[Reading passage]
Can Climate Fiction Writers Reach People in Ways That Scientists Can’t? #SciFiSunday
It’s no shock that humans don’t base their worldview solely on evidence based research and that a moving piece of art can sometimes go a long way in changing someone’s mind. In this interesting piece by Anna Funk in Smithsonian Magazine, the author posits that this notion could potentially help in galvanizing sectors of the public who are still hesitant to accept climate change.
Bestsellers like Barbara Kingsolver’s Flight Behavior (2012), which tells the story of how a rural town responds to the arrival of an unexpected roost of monarch butterflies (and the scientists who come to study them), and Richard Powers’ The Overstory (2018), which weaves together narratives of nine characters whose connections with trees bring them together to protect a forest from destruction, have captured the attention of critics and readers alike. Just last month, Jeff VanderMeer released his new eco-thriller Hummingbird Salamander, a suspenseful story that hinges on species loss and ecoterrorism in a very-near future. The author, whose award-winning 2014 book Annihilation was adapted into a major motion picture, sought out Meghan Brown, a biologist at Hobart and William Smith Colleges in upstate New York, as a science advisor. Brown created the fictional—but biologically plausible—bird and amphibian species whose identities the protagonist chases throughout the story.

[Listed entries]
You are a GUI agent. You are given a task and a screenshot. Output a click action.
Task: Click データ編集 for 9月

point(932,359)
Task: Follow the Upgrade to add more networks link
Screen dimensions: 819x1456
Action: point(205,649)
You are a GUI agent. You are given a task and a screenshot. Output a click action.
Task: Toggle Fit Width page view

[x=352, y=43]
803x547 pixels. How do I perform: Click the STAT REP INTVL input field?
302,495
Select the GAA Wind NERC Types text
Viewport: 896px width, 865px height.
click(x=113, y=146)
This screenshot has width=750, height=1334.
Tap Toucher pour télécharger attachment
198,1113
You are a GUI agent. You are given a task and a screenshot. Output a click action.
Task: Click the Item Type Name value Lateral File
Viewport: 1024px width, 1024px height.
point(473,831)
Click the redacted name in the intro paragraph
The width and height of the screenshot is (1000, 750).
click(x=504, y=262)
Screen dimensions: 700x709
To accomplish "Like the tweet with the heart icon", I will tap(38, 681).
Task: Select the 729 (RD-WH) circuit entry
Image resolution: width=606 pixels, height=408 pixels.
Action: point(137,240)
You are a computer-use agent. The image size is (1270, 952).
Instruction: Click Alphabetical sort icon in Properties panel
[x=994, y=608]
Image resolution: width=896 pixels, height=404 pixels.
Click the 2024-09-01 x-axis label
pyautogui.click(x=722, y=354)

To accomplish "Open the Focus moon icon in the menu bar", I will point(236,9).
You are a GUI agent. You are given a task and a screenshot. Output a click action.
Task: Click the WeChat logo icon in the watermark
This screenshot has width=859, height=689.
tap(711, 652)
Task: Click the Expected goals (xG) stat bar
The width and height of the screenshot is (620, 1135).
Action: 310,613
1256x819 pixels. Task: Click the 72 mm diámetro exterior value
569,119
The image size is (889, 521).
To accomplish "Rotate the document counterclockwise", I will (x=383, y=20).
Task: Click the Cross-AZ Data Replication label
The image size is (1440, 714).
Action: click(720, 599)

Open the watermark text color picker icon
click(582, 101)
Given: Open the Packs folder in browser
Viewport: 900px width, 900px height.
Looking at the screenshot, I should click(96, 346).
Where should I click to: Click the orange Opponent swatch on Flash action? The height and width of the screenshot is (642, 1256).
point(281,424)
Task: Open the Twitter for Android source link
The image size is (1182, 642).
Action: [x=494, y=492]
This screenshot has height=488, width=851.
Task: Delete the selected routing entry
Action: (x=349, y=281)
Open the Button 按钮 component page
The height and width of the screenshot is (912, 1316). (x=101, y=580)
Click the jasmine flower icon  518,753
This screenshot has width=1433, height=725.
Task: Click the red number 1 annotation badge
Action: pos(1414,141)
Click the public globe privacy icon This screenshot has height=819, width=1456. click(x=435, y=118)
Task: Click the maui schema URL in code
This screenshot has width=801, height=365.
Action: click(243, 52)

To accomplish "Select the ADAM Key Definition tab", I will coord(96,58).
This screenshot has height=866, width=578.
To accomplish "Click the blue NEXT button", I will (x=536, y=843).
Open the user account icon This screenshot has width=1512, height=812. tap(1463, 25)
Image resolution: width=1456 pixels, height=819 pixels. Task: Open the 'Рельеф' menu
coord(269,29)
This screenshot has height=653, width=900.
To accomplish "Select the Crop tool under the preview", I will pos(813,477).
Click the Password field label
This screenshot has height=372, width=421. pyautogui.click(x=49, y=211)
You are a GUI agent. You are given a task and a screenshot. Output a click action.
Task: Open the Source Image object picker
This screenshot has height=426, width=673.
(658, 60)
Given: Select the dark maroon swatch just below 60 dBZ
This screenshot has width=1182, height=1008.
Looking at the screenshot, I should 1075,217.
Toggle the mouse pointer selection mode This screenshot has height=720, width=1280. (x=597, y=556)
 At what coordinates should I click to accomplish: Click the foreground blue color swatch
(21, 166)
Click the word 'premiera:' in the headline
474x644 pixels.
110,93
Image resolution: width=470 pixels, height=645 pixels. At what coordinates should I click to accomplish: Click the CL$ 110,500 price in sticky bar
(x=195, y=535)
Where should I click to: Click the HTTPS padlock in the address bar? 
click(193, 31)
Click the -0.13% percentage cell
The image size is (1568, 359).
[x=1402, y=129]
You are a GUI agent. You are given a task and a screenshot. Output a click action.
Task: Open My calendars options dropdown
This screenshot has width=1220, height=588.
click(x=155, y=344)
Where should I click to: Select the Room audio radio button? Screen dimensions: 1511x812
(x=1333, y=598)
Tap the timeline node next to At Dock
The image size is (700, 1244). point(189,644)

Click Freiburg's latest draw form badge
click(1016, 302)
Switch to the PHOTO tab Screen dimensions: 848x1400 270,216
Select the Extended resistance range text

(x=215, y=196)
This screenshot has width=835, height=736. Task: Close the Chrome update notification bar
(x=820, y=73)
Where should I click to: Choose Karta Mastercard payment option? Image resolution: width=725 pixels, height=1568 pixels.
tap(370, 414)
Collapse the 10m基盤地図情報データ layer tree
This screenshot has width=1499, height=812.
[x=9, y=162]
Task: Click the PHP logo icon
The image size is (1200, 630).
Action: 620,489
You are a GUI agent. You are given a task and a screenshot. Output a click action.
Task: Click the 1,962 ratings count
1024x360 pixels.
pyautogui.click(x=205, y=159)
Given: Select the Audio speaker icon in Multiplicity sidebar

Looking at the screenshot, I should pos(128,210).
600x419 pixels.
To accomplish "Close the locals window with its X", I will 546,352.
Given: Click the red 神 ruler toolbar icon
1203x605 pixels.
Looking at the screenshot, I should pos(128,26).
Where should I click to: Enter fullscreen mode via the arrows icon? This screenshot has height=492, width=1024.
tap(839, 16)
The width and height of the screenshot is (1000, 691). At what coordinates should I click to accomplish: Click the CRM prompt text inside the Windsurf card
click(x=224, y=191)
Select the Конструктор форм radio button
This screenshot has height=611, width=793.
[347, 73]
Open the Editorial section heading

[Brief 1] In the climate fiction article, who created the fictional bird and amphibian species for Hummingbird Salamander?
[Brief 2] Write out the part of the climate fiction article that opens with the words "Can Climate Fiction" and closes with "accept climate change.", swapping "Smithsonian Magazine" for "National Geographic".

[Problem solution 1] Meghan Brown, a biologist at Hobart and William Smith Colleges in upstate New York.

[Problem solution 2]
Can Climate Fiction Writers Reach People in Ways That Scientists Can’t? #SciFiSunday
It’s no shock that humans don’t base their worldview solely on evidence based research and that a moving piece of art can sometimes go a long way in changing someone’s mind. In this interesting piece by Anna Funk in National Geographic, the author posits that this notion could potentially help in galvanizing sectors of the public who are still hesitant to accept climate change.